I would dearly love to be able to produce the sound
most harp players on this list call tongue flutter. 
The sound I'm referring to is prominent in many blues
harp songs, but here are two I can call to mind as I
type this at work without the benefit of my cds:

1.	My Way or the Highway, by Little Charlie and the
Nightcats
2.	Oh Babe by Little Walter

Have a listen to the harp passages with flutter here--
sort of like a trill, but richer.  I once asked Rod
Piazza how to do it, and he said it was a rapid,
regular, on again off again stabbing motion with one's
tongue. (If I understood him correctly).

I have tried to do this. I can get the stabbing
motion.  I can get the regular rhythm.  What I can't
get is the speed. I start off slowly, try to speed up,
and trip over my tongue.  The speed I want is the same
speed I apply to my trills-- a rapid regular
alteration of two adjacent notes on the harmonica.
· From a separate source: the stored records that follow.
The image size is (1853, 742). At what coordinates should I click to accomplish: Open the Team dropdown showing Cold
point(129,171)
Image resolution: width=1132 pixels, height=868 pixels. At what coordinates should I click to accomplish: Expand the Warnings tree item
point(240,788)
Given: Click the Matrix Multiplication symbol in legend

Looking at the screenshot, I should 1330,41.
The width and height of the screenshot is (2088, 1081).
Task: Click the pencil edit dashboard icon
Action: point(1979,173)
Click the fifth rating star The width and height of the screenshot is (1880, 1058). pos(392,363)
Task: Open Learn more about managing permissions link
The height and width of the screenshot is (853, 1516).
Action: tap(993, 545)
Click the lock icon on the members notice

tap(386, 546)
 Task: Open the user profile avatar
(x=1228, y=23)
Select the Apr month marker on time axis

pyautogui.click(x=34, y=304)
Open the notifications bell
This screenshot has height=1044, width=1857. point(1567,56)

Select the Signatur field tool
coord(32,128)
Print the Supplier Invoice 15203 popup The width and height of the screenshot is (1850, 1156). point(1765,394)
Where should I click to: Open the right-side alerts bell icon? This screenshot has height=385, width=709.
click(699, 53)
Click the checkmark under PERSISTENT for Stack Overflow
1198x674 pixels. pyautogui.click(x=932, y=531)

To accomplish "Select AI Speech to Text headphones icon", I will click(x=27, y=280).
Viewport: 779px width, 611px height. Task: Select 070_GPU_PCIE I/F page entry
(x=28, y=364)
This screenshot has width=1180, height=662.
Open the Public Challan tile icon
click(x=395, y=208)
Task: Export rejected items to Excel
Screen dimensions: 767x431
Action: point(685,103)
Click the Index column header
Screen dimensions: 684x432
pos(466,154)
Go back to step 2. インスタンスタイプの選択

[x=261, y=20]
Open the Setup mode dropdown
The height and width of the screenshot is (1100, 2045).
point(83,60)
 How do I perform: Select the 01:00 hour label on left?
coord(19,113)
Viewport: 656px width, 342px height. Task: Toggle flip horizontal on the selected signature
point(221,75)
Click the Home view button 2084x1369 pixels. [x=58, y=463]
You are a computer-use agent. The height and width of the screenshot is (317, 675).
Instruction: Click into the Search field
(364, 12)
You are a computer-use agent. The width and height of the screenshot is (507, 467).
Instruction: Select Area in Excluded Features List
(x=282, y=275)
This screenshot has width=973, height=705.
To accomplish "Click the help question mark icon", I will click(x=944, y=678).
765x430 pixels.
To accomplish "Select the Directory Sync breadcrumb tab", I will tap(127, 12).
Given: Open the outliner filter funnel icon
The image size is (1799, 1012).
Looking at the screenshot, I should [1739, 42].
I
trill by shaking my head back and forth, and can
control the speed almost infinitely-- from very slow
to very fast.

Is the flutter tongue speed something one can acquire
with practice?  Or is it, as I suspect, genetic; some
of us being able to do it with minimal effort, others
never, no matter how much they practice?  Perhaps it's
akin to the ability to curl one's tongue, which I can
do but others can't, no matter how hard they try.

Any thoughts or advice from players that can do it
would be much appreciated.  Especially if they
struggled with it at first but then found a way to do
it.  Feel free to correct my terminology, or my belief
that Rod Piazza's self-described technique is the way
to do it.  In the end, I just want to learn how to
make the sound I hear in the two mentioned songs, and
in many others (Sonny Terry songs, for instance).